# Tasks to complete
• A. In the passage on the European Pillar of Social Rights below, list every author cited with a year in parentheses, together with that year.
• B. Copy word for word the part of the passage on the European Pillar of Social Rights below that runs from "Even if the" to "are entirely personal.".
** START Extracted text **
We analyzed the electoral programs published by the European political groups at the time of the 2014 and 2019 European elections, to shed light on the future path of the social dimension of the European integration.
Even if the Pillar cannot address all the EU’s social failings, it has put a surprising social spin on the Better Regulation Agenda and helps rebalance the EU’s output by reviving the use of the Treaty’s Social Title.
*Sacha Garben is Professor of EU law at the College of Europe, Bruges, and on leave from the European Commission. The views expressed in this blog are entirely personal.
Previous contributions to this EuVisions debate on the ‘European Social Union’ and the role of the European Pillar of Social Rights therein (Ferrera 2018), have already set out the Pillar’s main features, proposed ‘interpretations’ (Vandenbroucke 2019) and ‘perspectives’ (Knijn 2019), have argued for specific focus and prioritization (Cantillon 2019) and have suggested strategies for the Pillar’s effective implementation (de la Porte 2019).
** END Extracted text **
** START Raw records **
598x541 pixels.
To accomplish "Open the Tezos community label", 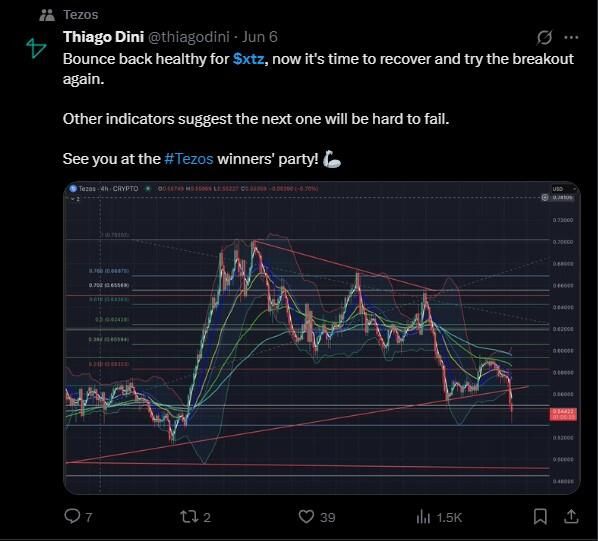I will [x=80, y=15].
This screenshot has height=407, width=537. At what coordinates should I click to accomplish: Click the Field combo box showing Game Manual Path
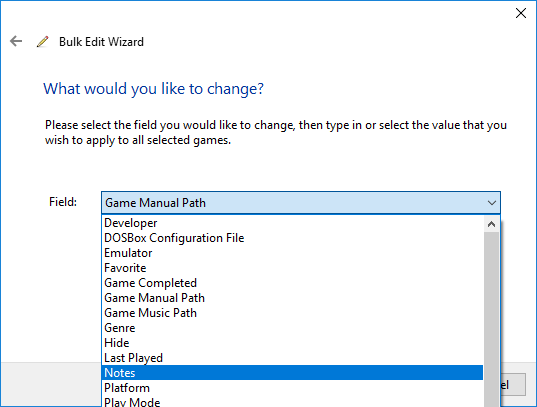pos(301,203)
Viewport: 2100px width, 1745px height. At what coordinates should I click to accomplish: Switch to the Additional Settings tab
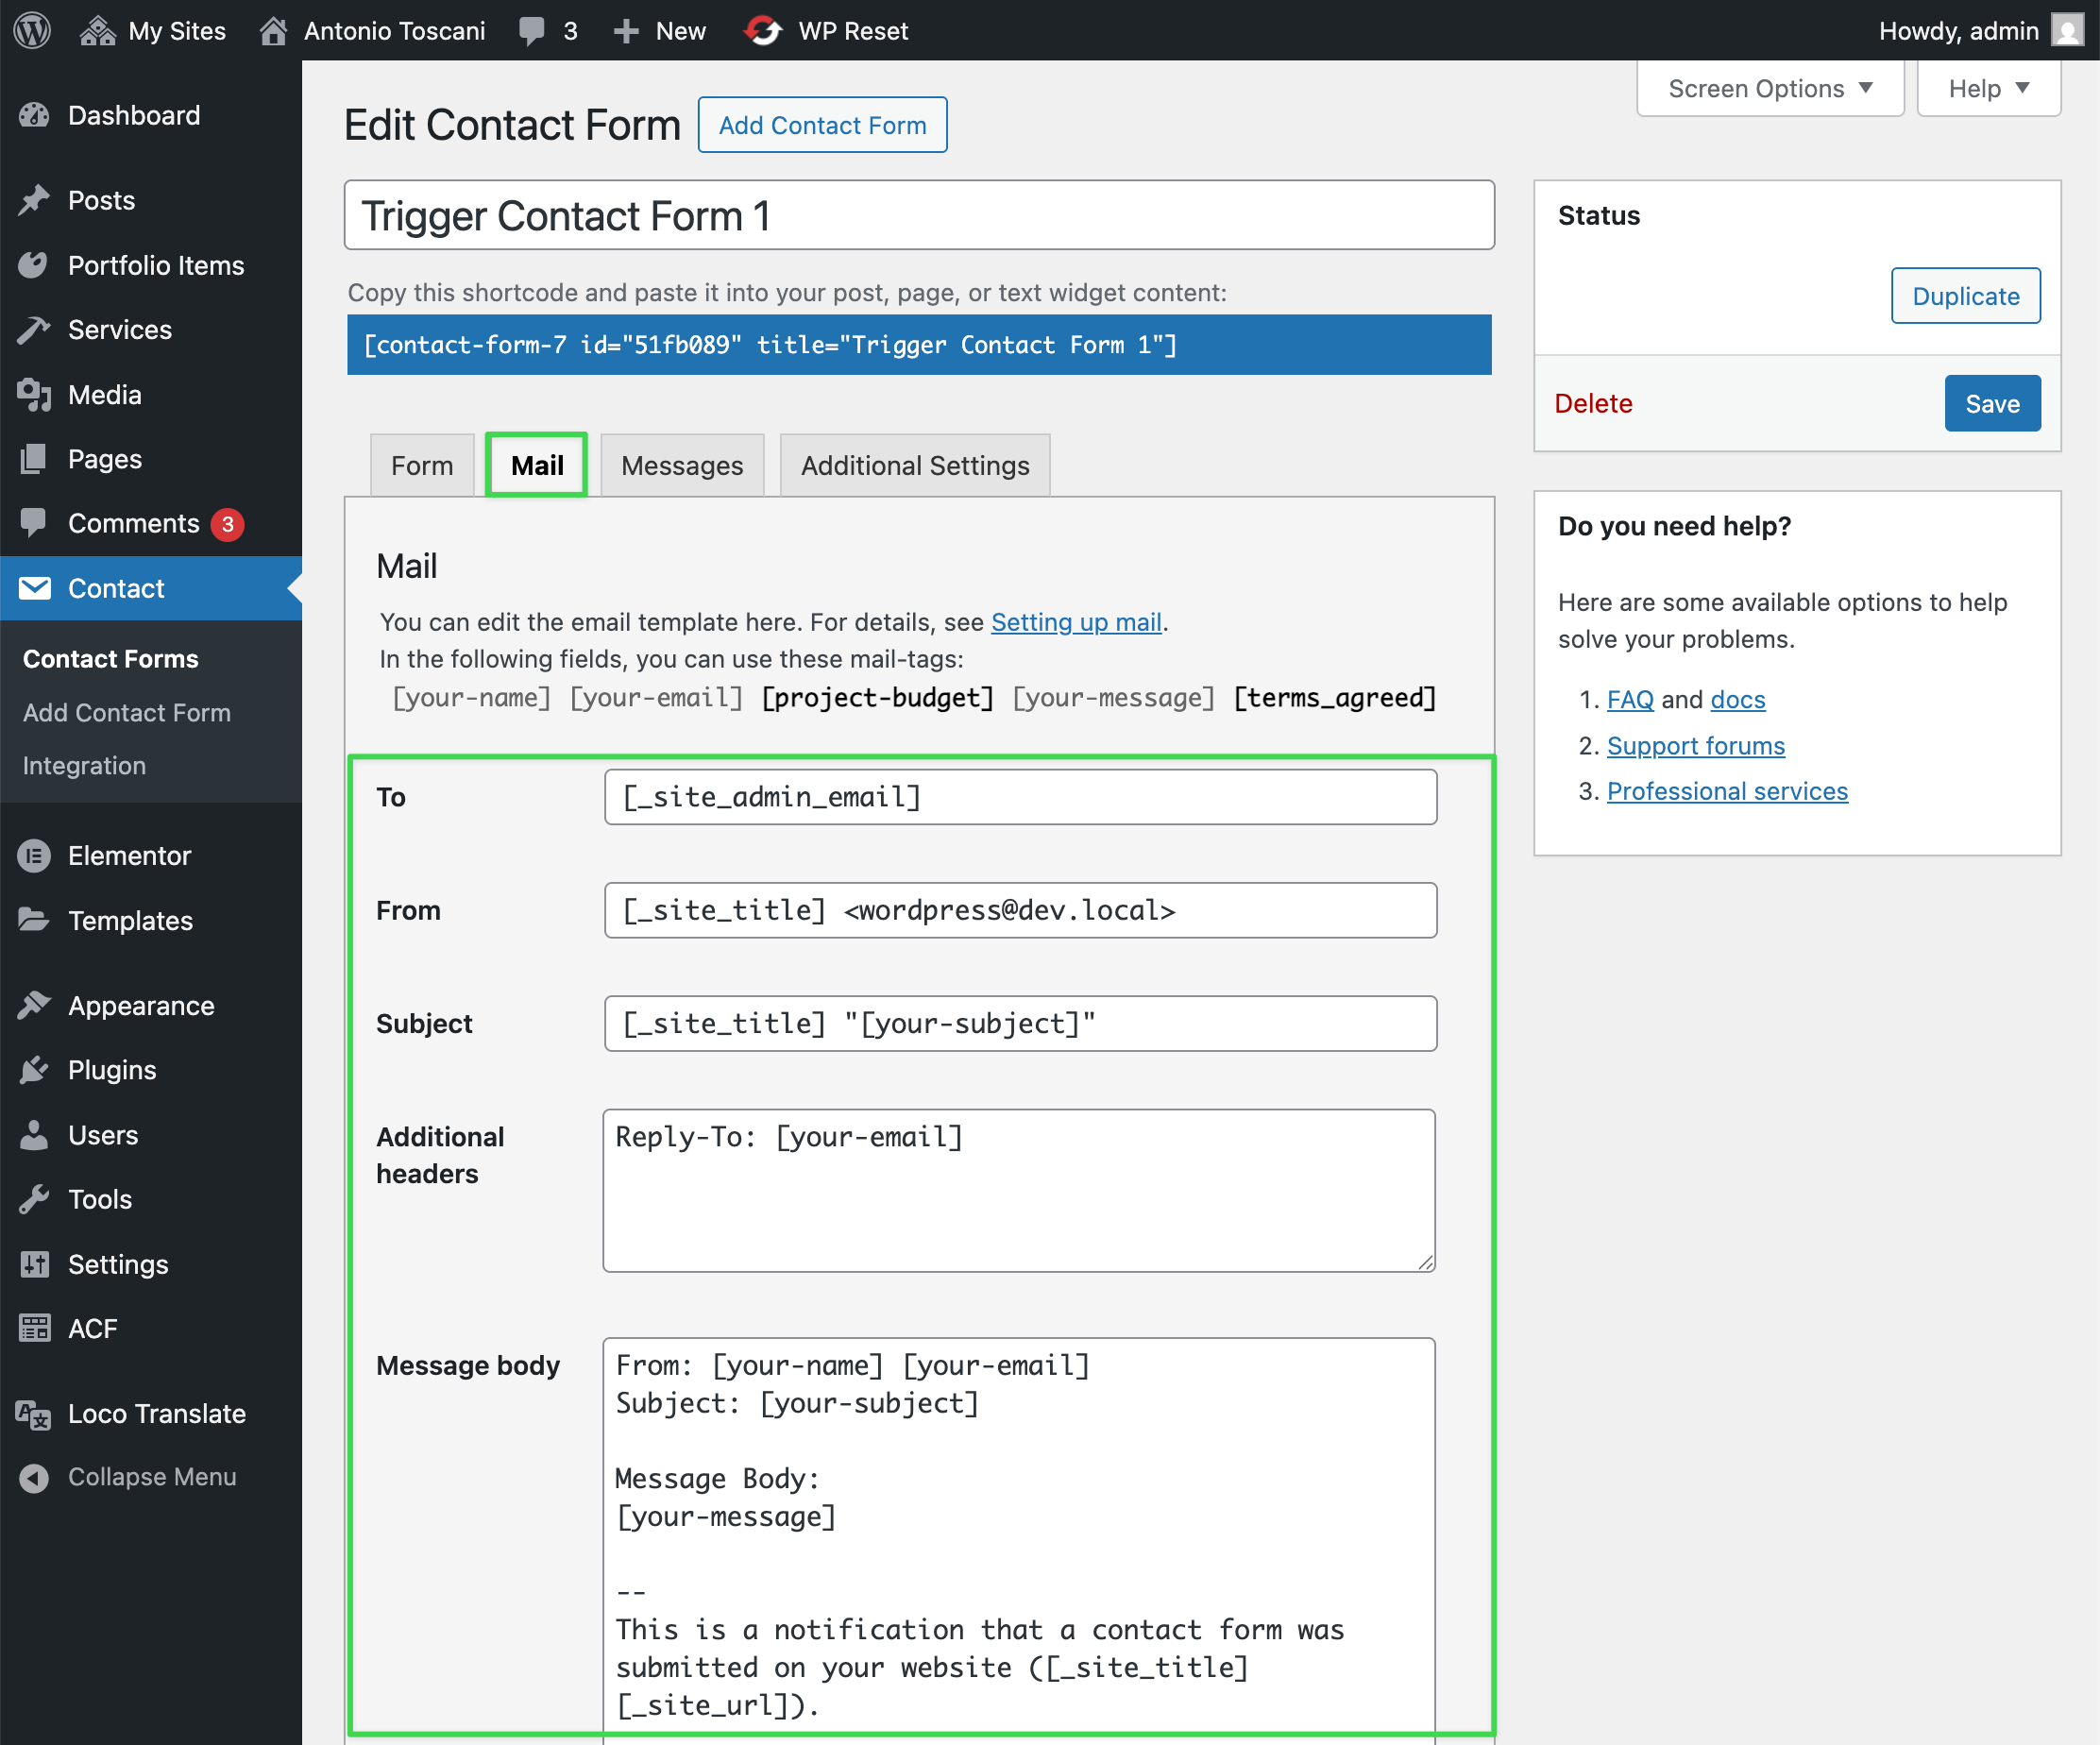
** END Raw records **
# Written responses
• A.
- Ferrera (2018)
- Vandenbroucke (2019)
- Knijn (2019)
- Cantillon (2019)
- de la Porte (2019)

• B.
Even if the Pillar cannot address all the EU’s social failings, it has put a surprising social spin on the Better Regulation Agenda and helps rebalance the EU’s output by reviving the use of the Treaty’s Social Title.
*Sacha Garben is Professor of EU law at the College of Europe, Bruges, and on leave from the European Commission. The views expressed in this blog are entirely personal.